# Start of Source excerpt

So, I think of myself as a culture engineer, and a lot of the way that X is wired is if you ask people to do a bunch of really basic things like play the long game, show up with a lot of audacity, but also a lot of humility. If you’re asking them to practice running these experiments and then being intellectually honest about the experiments after they’ve run them, this is all really simple stuff. It’s easy to say. And just like a diet, actually practicing the diet is super hard. Everything I’ve described, even at X, ferociously hard to do.

And so, everything at X is wired around trying to make you not feel stupid about actually showing up humble and open-minded, with a growth mindset. Why are you going to kill your project if you think that your bonus or your ability to get promoted or the next thing that you’re going to get to do is going to be harmed by that intellectual honesty? Which is why there isn’t a lot of intellectual honesty floating around. And so we are like back at basics all the time, saying what do we need to do to send the hundreds and hundreds of signals necessary so that everyone at X naturally does the things we’re actually asking them to do, and that they tend not to do at most other businesses?

# End of Source excerpt

§ Problems
- A) In the passage on culture at X, what does the speaker call themselves?
- B) Reproduce word for word the stretch of the passage on culture at X from "So, I think" through "hard to do.".
- C) Pick up the passage on culture at X after its final sentence and keep it going.
The material after this point is separate from the passage on culture at X.

# Start of Provided data

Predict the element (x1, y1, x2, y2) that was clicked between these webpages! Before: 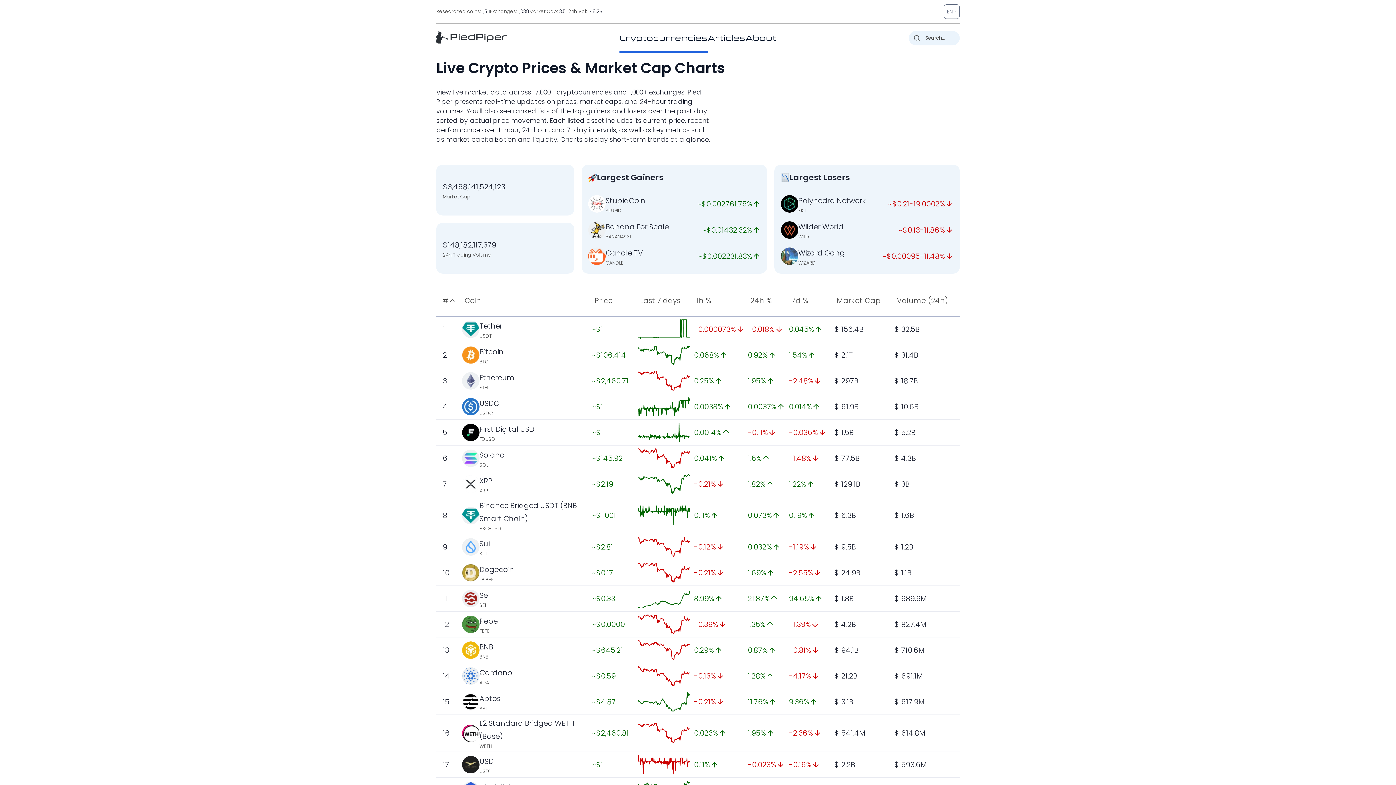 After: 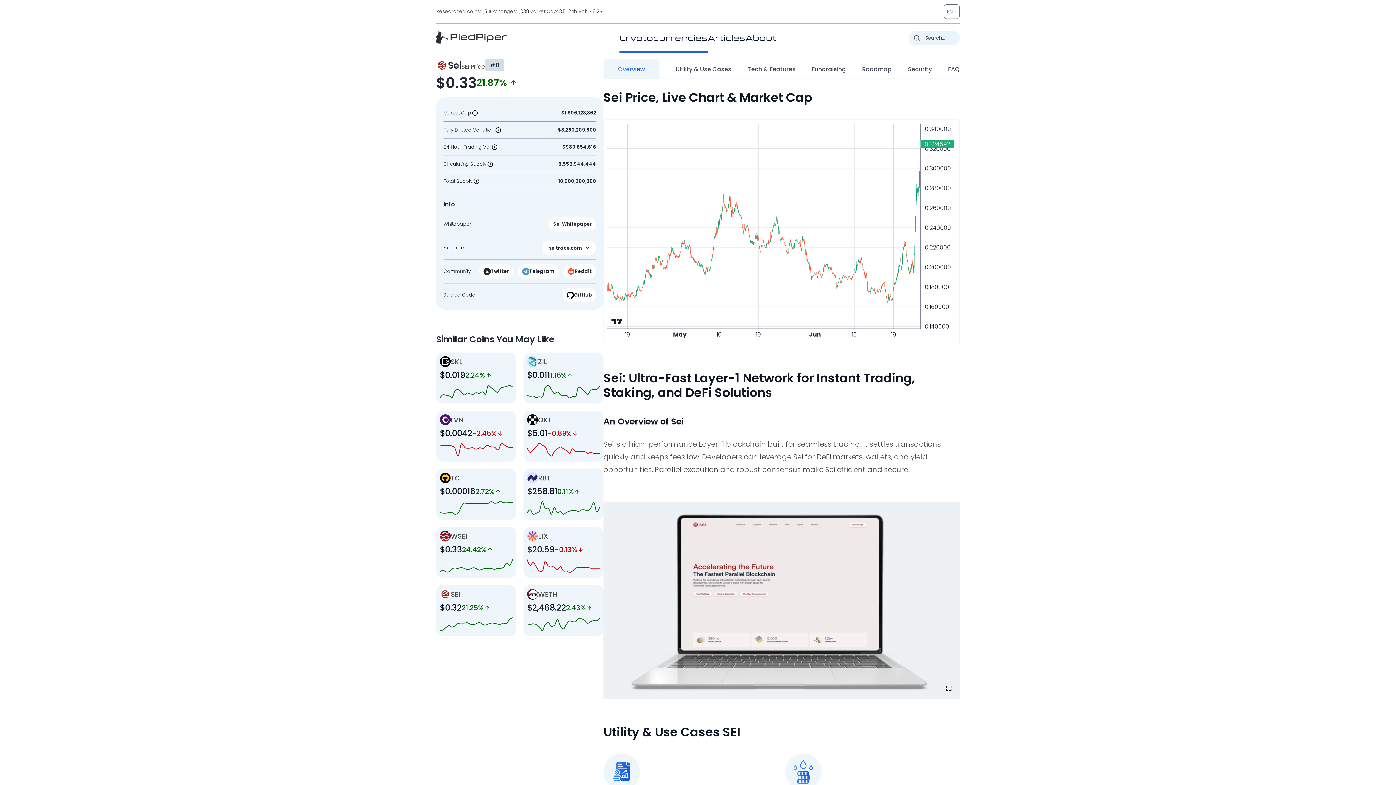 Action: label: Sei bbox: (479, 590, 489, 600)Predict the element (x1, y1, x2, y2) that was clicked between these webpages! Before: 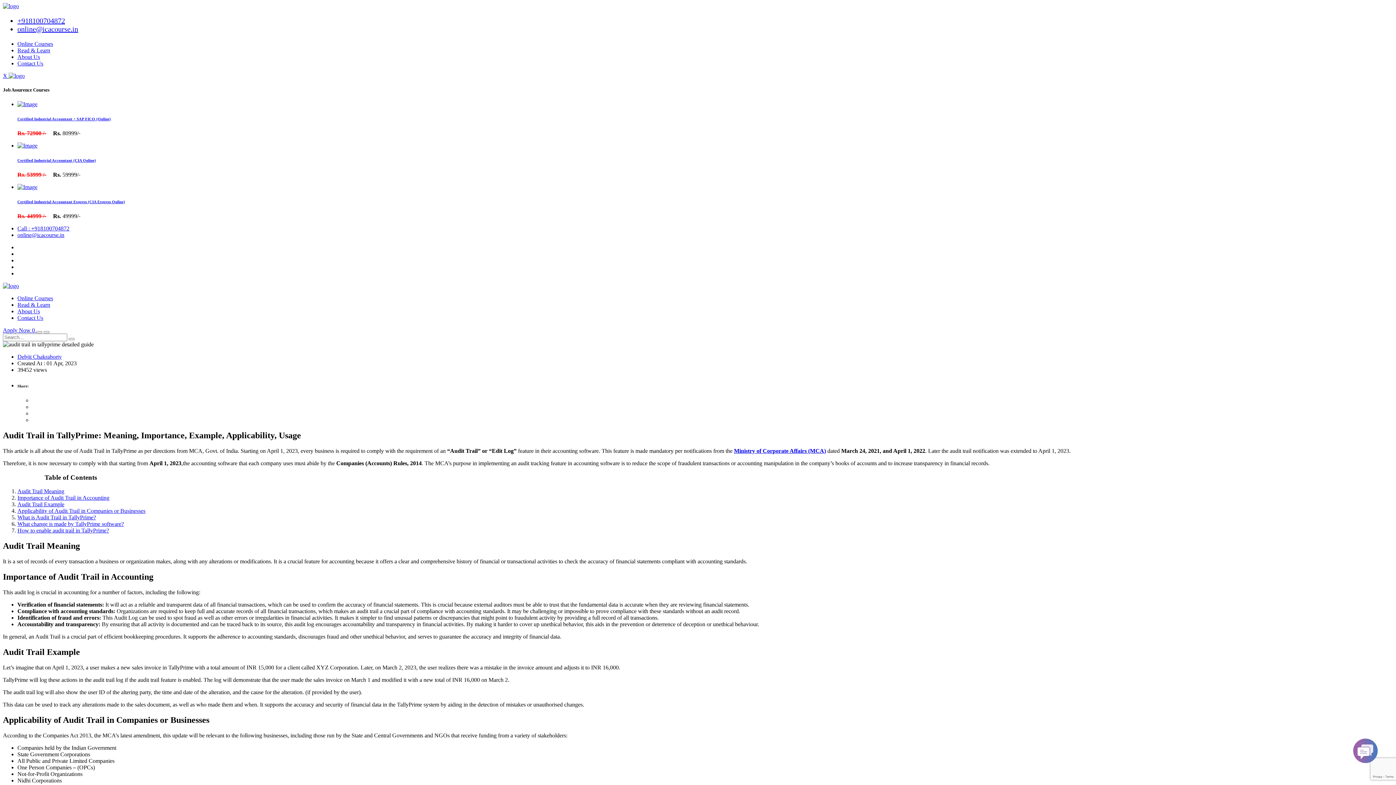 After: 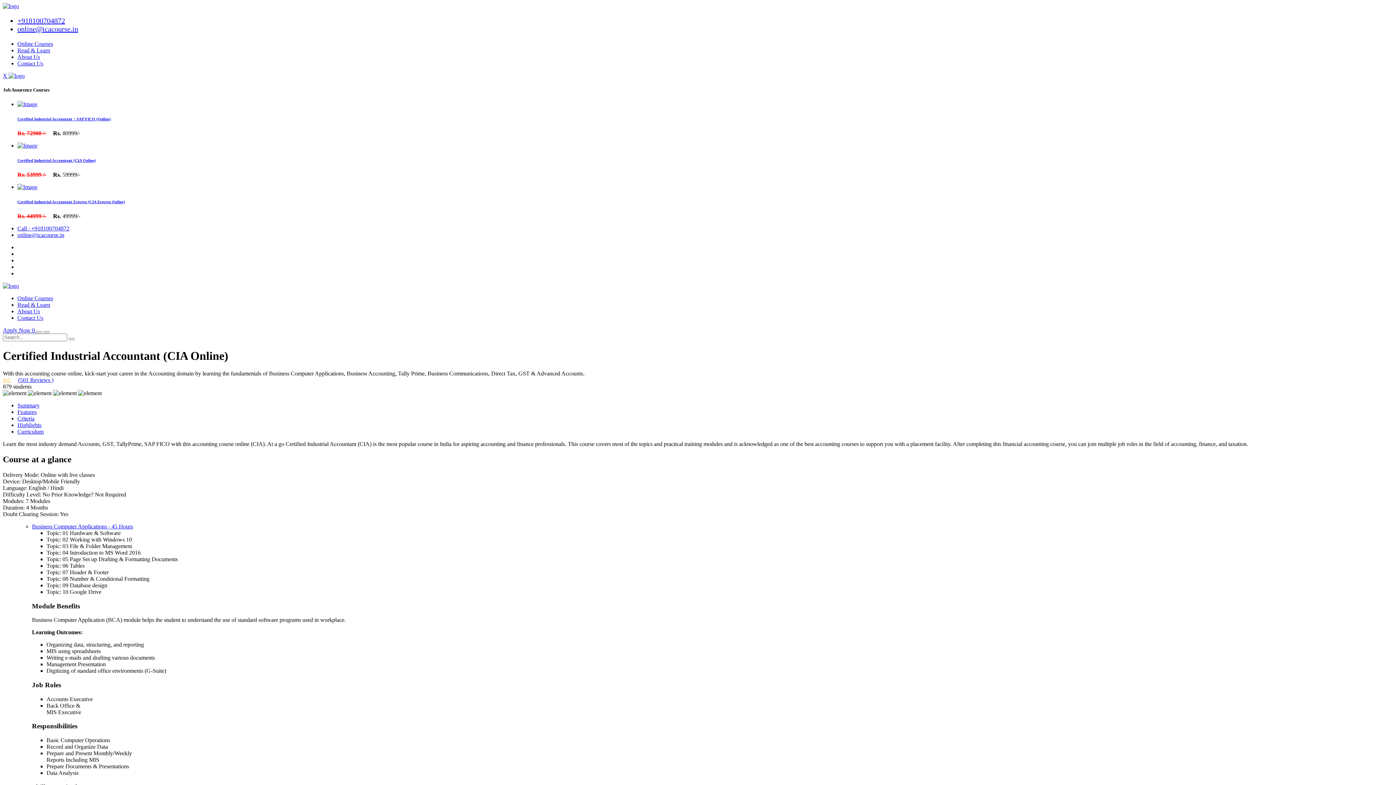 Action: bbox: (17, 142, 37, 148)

# End of Provided data

§ Responses by task
- A) A culture engineer.

- B)
So, I think of myself as a culture engineer, and a lot of the way that X is wired is if you ask people to do a bunch of really basic things like play the long game, show up with a lot of audacity, but also a lot of humility. If you’re asking them to practice running these experiments and then being intellectually honest about the experiments after they’ve run them, this is all really simple stuff. It’s easy to say. And just like a diet, actually practicing the diet is super hard. Everything I’ve described, even at X, ferociously hard to do.

- C)
ALISON BEARD: Yeah, so I mean, if you’re struggling with it, you can only imagine what it feels like at more traditional organizations that want to be more X-like. So, what advice do you give leaders of other organizations, particularly outside the tech sector, about how to develop the kind of culture you’re talking about?

ASTRO TELLER: I think it really comes down to, A, how serious are you about the thing that you want? And then, if you’re really serious about it, then you have to commit to the practice of actually making people feel good about doing it. So, here’s my one-hour innovation lecture in 60 seconds. Choice A, choice B. Choice A, you can give a million dollars of value to your business this year guaranteed, or choice B, you can give a billion dollars of value to your business this year, but it’s not guaranteed. It’s one chance in 100. A, million guaranteed. B, billion, one chance in 100.

I’ve done this all over the world and I say, “Who’s choosing choice A?” Nobody raises their hand. “Who’s choosing choice B?” Everybody, big smile on their face, raises their hand. And I say, “Okay, now leave your hand up if in your wildest dreams, on their best days, your manager, your CEO, your board of directors supports you choosing choice B, even kind of a little bit.” And every hand in the room goes down and then I say, “You don’t need a lecture on innovation. You need a new manager.” This is the problem, is everyone asks for innovation, but they’re not actually willing to support the innovation because innovation is mostly about making mess. And you can try to do it efficiently, that’s what we try to do, but you can’t make the mess go away and almost nobody is actually tolerant of the mess.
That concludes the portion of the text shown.